■ **BRIEF**: Can you transcribe every entry word for word, skipping the images?

■ **INPUT DATA**:
.....

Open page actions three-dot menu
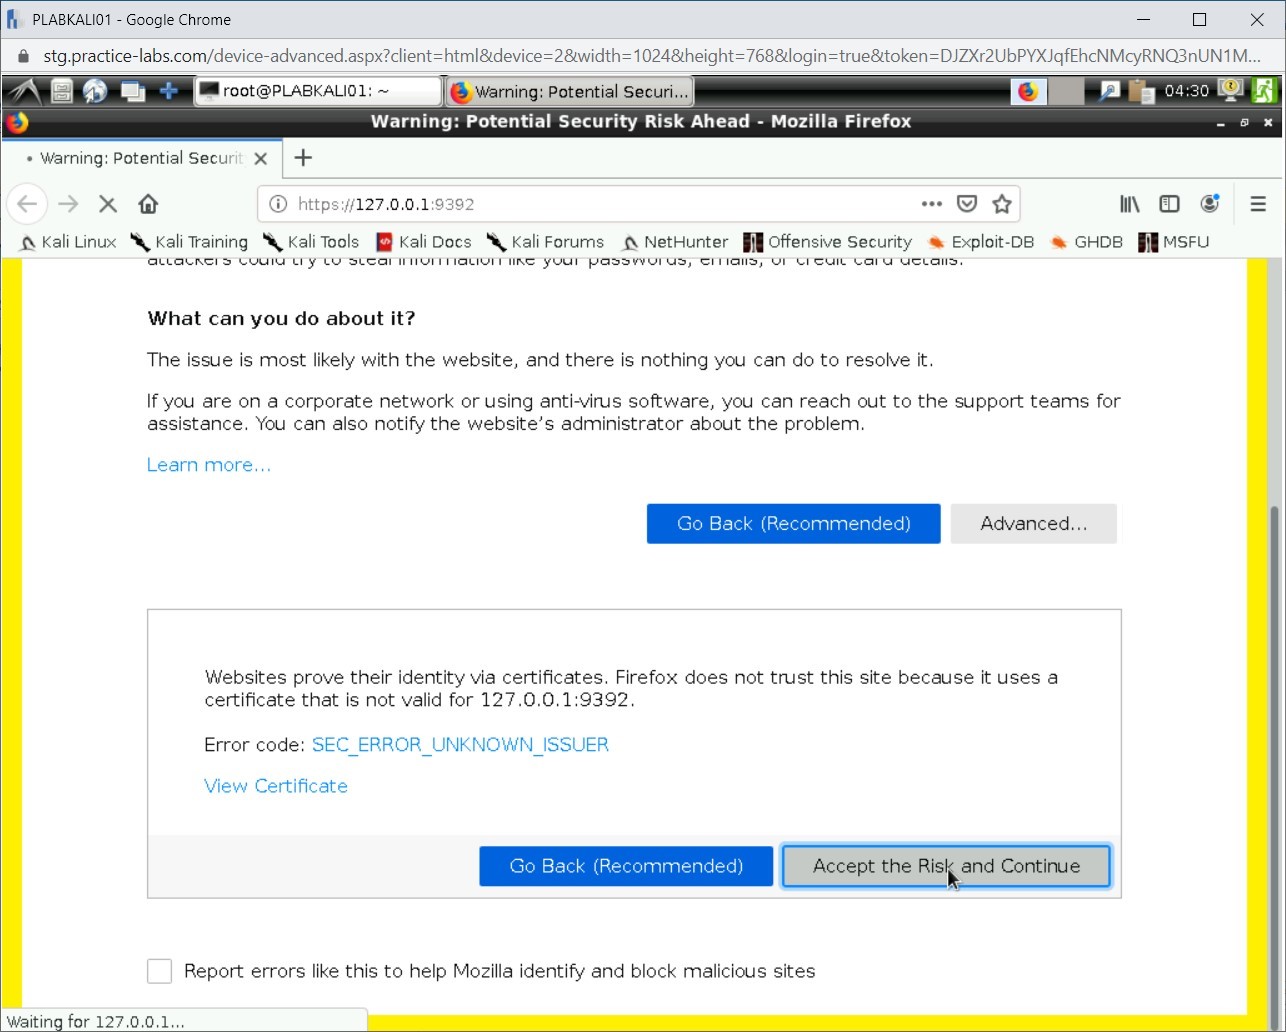This screenshot has width=1286, height=1032. click(932, 204)
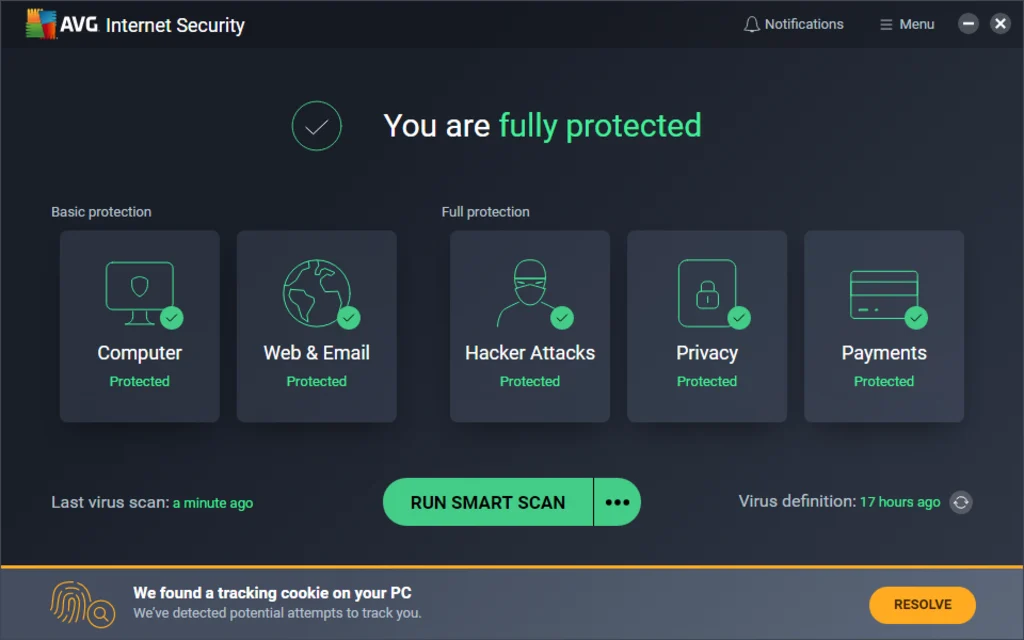Start a scan with RUN SMART SCAN
Screen dimensions: 1024x640
(x=487, y=502)
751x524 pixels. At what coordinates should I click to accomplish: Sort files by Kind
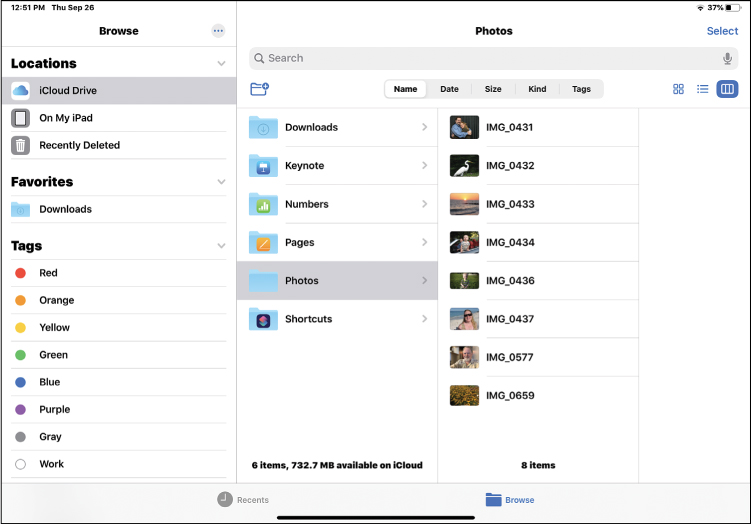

.....

■ **THE ANSWER**:
Open page actions three-dot menu
This screenshot has width=1286, height=1032. click(932, 204)
Start a scan with RUN SMART SCAN
Screen dimensions: 1024x640
(x=487, y=502)
751x524 pixels. At what coordinates should I click to accomplish: Sort files by Kind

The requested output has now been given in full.